▶ **SUPPLIED INFORMATION**
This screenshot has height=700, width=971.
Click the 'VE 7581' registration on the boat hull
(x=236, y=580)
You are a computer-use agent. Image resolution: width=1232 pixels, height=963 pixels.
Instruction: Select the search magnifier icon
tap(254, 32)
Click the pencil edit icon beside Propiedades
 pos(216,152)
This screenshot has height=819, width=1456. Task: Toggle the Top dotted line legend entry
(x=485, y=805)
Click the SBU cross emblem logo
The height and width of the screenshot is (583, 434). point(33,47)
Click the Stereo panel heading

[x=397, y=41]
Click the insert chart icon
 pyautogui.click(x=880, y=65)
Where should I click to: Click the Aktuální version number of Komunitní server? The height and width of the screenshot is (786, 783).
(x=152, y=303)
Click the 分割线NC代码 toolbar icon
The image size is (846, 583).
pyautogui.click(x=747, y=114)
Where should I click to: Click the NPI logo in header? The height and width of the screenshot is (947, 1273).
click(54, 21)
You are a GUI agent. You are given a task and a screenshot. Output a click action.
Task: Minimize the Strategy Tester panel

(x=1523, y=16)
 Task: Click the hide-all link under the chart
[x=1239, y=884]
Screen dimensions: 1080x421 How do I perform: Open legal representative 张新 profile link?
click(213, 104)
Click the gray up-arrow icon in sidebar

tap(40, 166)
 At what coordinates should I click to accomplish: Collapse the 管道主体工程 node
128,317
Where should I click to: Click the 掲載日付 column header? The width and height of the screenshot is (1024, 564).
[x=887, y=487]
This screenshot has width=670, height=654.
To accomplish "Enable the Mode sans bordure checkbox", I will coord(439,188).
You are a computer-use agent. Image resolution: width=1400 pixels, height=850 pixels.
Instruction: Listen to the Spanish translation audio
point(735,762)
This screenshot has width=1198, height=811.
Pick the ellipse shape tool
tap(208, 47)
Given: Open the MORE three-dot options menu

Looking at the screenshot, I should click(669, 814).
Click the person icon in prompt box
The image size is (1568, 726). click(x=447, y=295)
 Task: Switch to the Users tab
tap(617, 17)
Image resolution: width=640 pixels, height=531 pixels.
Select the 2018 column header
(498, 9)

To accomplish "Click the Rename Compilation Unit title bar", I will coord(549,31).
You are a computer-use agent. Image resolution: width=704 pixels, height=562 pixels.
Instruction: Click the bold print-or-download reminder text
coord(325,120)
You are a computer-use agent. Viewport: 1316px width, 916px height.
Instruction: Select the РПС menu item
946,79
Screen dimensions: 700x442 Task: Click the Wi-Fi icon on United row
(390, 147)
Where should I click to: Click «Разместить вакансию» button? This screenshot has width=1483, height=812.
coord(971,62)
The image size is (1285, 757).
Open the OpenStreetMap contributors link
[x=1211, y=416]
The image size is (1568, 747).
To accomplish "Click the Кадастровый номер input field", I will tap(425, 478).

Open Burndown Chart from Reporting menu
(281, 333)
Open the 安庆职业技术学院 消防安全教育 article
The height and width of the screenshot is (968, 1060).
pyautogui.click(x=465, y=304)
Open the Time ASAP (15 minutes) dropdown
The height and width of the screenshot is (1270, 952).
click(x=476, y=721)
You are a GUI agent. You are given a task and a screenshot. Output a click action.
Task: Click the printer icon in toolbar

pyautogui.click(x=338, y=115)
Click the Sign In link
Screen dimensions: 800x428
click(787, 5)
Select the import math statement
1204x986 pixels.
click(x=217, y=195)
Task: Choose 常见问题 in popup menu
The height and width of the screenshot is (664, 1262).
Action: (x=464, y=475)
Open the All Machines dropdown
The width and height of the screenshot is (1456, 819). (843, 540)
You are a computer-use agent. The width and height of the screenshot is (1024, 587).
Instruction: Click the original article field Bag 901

▶ **YOUR OBJECTIVE**
Convert each line of the data above into one string in a JSON list, omitting blank lines.

▶ **SOLUTION TO THE PROBLEM**
[
  "This screenshot has height=700, width=971.",
  "Click the 'VE 7581' registration on the boat hull",
  "(x=236, y=580)",
  "You are a computer-use agent. Image resolution: width=1232 pixels, height=963 pixels.",
  "Instruction: Select the search magnifier icon",
  "tap(254, 32)",
  "Click the pencil edit icon beside Propiedades",
  " pos(216,152)",
  "This screenshot has height=819, width=1456. Task: Toggle the Top dotted line legend entry",
  "(x=485, y=805)",
  "Click the SBU cross emblem logo",
  "The height and width of the screenshot is (583, 434). point(33,47)",
  "Click the Stereo panel heading",
  "[x=397, y=41]",
  "Click the insert chart icon",
  " pyautogui.click(x=880, y=65)",
  "Where should I click to: Click the Aktuální version number of Komunitní server? The height and width of the screenshot is (786, 783).",
  "(x=152, y=303)",
  "Click the 分割线NC代码 toolbar icon",
  "The image size is (846, 583).",
  "pyautogui.click(x=747, y=114)",
  "Where should I click to: Click the NPI logo in header? The height and width of the screenshot is (947, 1273).",
  "click(54, 21)",
  "You are a GUI agent. You are given a task and a screenshot. Output a click action.",
  "Task: Minimize the Strategy Tester panel",
  "(x=1523, y=16)",
  " Task: Click the hide-all link under the chart",
  "[x=1239, y=884]",
  "Screen dimensions: 1080x421 How do I perform: Open legal representative 张新 profile link?",
  "click(213, 104)",
  "Click the gray up-arrow icon in sidebar",
  "tap(40, 166)",
  " At what coordinates should I click to accomplish: Collapse the 管道主体工程 node",
  "128,317",
  "Where should I click to: Click the 掲載日付 column header? The width and height of the screenshot is (1024, 564).",
  "[x=887, y=487]",
  "This screenshot has width=670, height=654.",
  "To accomplish \"Enable the Mode sans bordure checkbox\", I will coord(439,188).",
  "You are a computer-use agent. Image resolution: width=1400 pixels, height=850 pixels.",
  "Instruction: Listen to the Spanish translation audio",
  "point(735,762)",
  "This screenshot has width=1198, height=811.",
  "Pick the ellipse shape tool",
  "tap(208, 47)",
  "Given: Open the MORE three-dot options menu",
  "Looking at the screenshot, I should click(669, 814).",
  "Click the person icon in prompt box",
  "The image size is (1568, 726). click(x=447, y=295)",
  " Task: Switch to the Users tab",
  "tap(617, 17)",
  "Image resolution: width=640 pixels, height=531 pixels.",
  "Select the 2018 column header",
  "(498, 9)",
  "To accomplish \"Click the Rename Compilation Unit title bar\", I will coord(549,31).",
  "You are a computer-use agent. Image resolution: width=704 pixels, height=562 pixels.",
  "Instruction: Click the bold print-or-download reminder text",
  "coord(325,120)",
  "You are a computer-use agent. Viewport: 1316px width, 916px height.",
  "Instruction: Select the РПС menu item",
  "946,79",
  "Screen dimensions: 700x442 Task: Click the Wi-Fi icon on United row",
  "(390, 147)",
  "Where should I click to: Click «Разместить вакансию» button? This screenshot has width=1483, height=812.",
  "coord(971,62)",
  "The image size is (1285, 757).",
  "Open the OpenStreetMap contributors link",
  "[x=1211, y=416]",
  "The image size is (1568, 747).",
  "To accomplish \"Click the Кадастровый номер input field\", I will tap(425, 478).",
  "Open Burndown Chart from Reporting menu",
  "(281, 333)",
  "Open the 安庆职业技术学院 消防安全教育 article",
  "The height and width of the screenshot is (968, 1060).",
  "pyautogui.click(x=465, y=304)",
  "Open the Time ASAP (15 minutes) dropdown",
  "The height and width of the screenshot is (1270, 952).",
  "click(x=476, y=721)",
  "You are a GUI agent. You are given a task and a screenshot. Output a click action.",
  "Task: Click the printer icon in toolbar",
  "pyautogui.click(x=338, y=115)",
  "Click the Sign In link",
  "Screen dimensions: 800x428",
  "click(787, 5)",
  "Select the import math statement",
  "1204x986 pixels.",
  "click(x=217, y=195)",
  "Task: Choose 常见问题 in popup menu",
  "The height and width of the screenshot is (664, 1262).",
  "Action: (x=464, y=475)",
  "Open the All Machines dropdown",
  "The width and height of the screenshot is (1456, 819). (843, 540)",
  "You are a computer-use agent. The width and height of the screenshot is (1024, 587).",
  "Instruction: Click the original article field Bag 901"
]